PRIMO APPUNTAMENTO E ANSIA DA PRESTAZIONE

Quando si arriva finalmente a incontrarsi vis a vis, ansia, senso di inadeguatezza, timore di deludere le aspettative ed essere rifiutati spingono a bluffare, omettere o addirittura a mentire. Lo psicologo spiega che «nella maggior parte dei casi si tratta di bugie bianche, senza gravi conseguenze ma rivelatrici di come i condizionamenti sociali, etici, morali, influenzano il modo in cui uomini e donne vorrebbero essere e del ruolo che ritengono di dover assumere nel rapporto con l’altro sesso».

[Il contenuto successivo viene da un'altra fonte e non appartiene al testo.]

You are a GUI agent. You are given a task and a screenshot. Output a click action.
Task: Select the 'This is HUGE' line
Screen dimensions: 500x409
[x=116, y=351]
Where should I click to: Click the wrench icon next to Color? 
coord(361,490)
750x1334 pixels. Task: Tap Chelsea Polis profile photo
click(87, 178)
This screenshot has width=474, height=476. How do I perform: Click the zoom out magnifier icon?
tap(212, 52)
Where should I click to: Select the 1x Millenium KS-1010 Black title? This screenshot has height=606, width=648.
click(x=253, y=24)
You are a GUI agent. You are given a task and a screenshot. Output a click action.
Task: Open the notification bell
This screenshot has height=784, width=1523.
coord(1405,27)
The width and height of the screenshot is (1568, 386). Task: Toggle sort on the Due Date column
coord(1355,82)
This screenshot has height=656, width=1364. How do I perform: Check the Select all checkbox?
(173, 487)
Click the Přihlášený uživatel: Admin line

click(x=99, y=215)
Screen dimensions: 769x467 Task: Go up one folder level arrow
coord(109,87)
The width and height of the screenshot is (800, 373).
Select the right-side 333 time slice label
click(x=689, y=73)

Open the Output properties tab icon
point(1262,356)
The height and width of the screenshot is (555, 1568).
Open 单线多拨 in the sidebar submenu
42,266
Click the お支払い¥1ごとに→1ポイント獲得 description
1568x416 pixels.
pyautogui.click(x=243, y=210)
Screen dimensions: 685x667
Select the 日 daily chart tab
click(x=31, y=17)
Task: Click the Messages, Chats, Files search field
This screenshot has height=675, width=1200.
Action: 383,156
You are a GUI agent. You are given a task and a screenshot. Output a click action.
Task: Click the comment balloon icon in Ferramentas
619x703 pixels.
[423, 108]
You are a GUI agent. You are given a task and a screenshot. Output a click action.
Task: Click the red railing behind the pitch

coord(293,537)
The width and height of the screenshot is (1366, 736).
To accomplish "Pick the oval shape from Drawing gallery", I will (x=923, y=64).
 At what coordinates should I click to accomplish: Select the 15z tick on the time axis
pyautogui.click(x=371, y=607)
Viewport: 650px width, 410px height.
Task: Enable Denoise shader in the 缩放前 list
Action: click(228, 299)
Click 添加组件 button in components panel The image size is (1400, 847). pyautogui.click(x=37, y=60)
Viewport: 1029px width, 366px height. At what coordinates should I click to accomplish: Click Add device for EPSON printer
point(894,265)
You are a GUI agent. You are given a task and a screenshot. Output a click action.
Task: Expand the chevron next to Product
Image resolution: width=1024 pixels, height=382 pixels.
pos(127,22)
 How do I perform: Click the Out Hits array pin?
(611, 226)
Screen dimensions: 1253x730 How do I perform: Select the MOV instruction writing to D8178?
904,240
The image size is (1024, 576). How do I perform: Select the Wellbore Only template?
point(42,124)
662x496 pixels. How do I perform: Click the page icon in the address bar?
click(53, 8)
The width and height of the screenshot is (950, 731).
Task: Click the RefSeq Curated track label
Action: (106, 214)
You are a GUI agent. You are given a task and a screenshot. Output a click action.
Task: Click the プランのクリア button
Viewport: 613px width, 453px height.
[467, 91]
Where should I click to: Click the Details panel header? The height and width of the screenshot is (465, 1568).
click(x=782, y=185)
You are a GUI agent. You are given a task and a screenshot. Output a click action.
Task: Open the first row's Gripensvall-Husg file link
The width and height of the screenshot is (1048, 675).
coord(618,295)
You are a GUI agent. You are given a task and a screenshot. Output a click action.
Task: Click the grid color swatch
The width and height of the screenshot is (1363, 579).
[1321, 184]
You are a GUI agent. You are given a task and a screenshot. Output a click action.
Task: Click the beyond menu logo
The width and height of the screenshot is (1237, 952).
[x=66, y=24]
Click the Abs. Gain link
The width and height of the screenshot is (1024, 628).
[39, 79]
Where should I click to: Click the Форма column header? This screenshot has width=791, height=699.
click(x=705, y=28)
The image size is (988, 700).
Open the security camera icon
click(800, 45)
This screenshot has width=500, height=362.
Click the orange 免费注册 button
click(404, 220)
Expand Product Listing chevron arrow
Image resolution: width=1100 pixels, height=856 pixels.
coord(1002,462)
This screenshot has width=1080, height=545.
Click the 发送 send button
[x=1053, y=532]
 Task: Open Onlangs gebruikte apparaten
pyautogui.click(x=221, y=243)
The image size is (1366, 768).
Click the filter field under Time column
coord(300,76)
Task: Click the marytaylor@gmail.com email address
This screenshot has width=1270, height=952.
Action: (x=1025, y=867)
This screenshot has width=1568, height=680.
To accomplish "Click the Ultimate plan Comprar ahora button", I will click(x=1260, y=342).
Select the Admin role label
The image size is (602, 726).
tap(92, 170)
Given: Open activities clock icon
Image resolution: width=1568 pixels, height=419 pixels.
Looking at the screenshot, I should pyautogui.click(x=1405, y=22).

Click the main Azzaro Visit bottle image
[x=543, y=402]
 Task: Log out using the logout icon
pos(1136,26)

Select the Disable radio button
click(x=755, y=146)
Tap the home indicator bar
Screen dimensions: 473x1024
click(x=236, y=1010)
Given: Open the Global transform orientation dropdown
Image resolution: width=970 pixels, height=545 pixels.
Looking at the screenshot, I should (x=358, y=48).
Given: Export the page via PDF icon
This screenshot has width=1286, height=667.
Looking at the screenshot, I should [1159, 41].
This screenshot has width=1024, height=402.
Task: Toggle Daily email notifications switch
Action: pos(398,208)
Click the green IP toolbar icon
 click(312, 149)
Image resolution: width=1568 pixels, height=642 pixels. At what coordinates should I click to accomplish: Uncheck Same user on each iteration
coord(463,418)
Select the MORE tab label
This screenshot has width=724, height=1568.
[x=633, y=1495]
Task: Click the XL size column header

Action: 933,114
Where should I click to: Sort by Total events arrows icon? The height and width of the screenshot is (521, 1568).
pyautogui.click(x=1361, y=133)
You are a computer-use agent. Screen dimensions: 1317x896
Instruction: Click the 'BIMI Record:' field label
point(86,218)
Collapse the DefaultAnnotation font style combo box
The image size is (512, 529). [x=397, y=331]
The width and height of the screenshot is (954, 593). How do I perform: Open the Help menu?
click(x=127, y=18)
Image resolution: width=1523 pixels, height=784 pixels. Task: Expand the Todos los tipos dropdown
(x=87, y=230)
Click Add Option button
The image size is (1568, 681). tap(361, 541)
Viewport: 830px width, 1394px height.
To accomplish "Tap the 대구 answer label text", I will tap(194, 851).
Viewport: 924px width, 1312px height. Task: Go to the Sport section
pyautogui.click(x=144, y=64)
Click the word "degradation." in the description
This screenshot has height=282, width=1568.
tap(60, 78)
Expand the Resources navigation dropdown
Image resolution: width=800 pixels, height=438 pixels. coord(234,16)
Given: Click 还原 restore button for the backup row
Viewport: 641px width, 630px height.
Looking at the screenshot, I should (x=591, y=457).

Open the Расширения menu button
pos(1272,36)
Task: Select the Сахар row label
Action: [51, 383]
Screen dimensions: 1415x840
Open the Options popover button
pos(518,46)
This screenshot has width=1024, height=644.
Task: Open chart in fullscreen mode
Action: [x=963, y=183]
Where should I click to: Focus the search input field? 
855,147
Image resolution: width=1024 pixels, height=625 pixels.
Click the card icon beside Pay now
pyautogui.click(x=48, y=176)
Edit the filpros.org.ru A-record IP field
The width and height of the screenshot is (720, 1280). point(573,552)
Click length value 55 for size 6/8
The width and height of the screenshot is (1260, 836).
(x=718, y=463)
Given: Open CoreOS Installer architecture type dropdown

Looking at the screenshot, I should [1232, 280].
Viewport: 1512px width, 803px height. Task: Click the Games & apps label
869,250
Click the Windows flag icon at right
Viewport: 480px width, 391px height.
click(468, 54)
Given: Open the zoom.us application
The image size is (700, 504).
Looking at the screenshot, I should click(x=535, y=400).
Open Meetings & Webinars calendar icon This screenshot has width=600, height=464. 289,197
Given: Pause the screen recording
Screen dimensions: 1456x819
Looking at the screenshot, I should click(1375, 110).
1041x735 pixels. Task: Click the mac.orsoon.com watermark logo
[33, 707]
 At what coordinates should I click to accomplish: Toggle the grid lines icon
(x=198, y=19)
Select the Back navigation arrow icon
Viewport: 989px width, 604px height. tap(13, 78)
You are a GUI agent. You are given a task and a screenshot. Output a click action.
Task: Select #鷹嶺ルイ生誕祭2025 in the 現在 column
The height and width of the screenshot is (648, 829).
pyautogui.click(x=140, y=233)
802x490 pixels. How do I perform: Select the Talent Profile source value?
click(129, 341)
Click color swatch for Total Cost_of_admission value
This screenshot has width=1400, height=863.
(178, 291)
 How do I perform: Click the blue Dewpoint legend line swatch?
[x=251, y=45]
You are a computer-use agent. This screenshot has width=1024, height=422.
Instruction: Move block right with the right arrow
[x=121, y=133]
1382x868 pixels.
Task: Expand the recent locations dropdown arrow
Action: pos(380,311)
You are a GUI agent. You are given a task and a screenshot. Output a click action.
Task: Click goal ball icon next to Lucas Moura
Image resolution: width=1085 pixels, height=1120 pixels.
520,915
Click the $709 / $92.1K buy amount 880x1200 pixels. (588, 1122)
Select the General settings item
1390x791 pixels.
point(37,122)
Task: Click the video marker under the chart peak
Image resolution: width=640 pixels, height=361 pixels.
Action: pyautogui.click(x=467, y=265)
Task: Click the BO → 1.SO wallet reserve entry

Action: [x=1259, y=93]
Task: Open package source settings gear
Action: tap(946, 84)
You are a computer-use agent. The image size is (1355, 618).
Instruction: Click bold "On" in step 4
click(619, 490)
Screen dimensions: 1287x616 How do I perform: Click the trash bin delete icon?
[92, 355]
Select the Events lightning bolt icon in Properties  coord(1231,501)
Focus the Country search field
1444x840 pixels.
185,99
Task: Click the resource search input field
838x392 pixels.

MENTIRE È UN'ATTIVITÀ GENDER EQUAL

Secondo diversi sondaggi, la tendenza a mentire per «fare colpo» è comune in entrambi i sessi. Spiega l’esperto che «l’appartenenza di genere influisce soprattutto sull’oggetto delle bugie, ma è interessante notare come per entrambi la ricerca di perfezione e autodeterminazione di fronte al partner, risenta ancora oggi di stereotipi e inflazionati cliché»: le donne sottraggono qualche anno alla loro età ed enfatizzano le loro abilità domestiche; gli uomini 'gonfiano' il proprio status socio-economico e vantano stili di vita che suggeriscono una predisposizione alla responsabilità. Entrambi poi mentono in fatto di sentimenti: «Per non spaventare l’altro e non rendersi vulnerabili, negano di essere gelosi, sdrammatizzano sulle relazioni passate e sottostimano il desiderio un impegno sentimentale a lungo termine»

SALVIAMOCI CON LO SPEED DATING

Inventato negli Usa alla fine degli Anni 90, lo speed date è un modo per conoscere potenziali partner ottimizzando tempo ed energie. Spiega Quaranta che «affrontare una maratona di primi appuntamenti da pochi minuti nella stessa sera può avere molti vantaggi: riduce lo stress causato dall’aspettativa, dall’esclusività del singolo incontro e dalla prospettiva di doversi intrattenere con lo stesso partner per tutta la sera; ripristina il dispositivo della 'prima impressione', rende la comunicazione più immediata e riduce le occasioni e l’efficacia della finzione». Insomma, una 'terapia d’urto' per togliere teatralità al primo appuntamento e imparare a concentrarsi su chi si ha di fronte piuttosto che sull’immagine ideale di se stessi.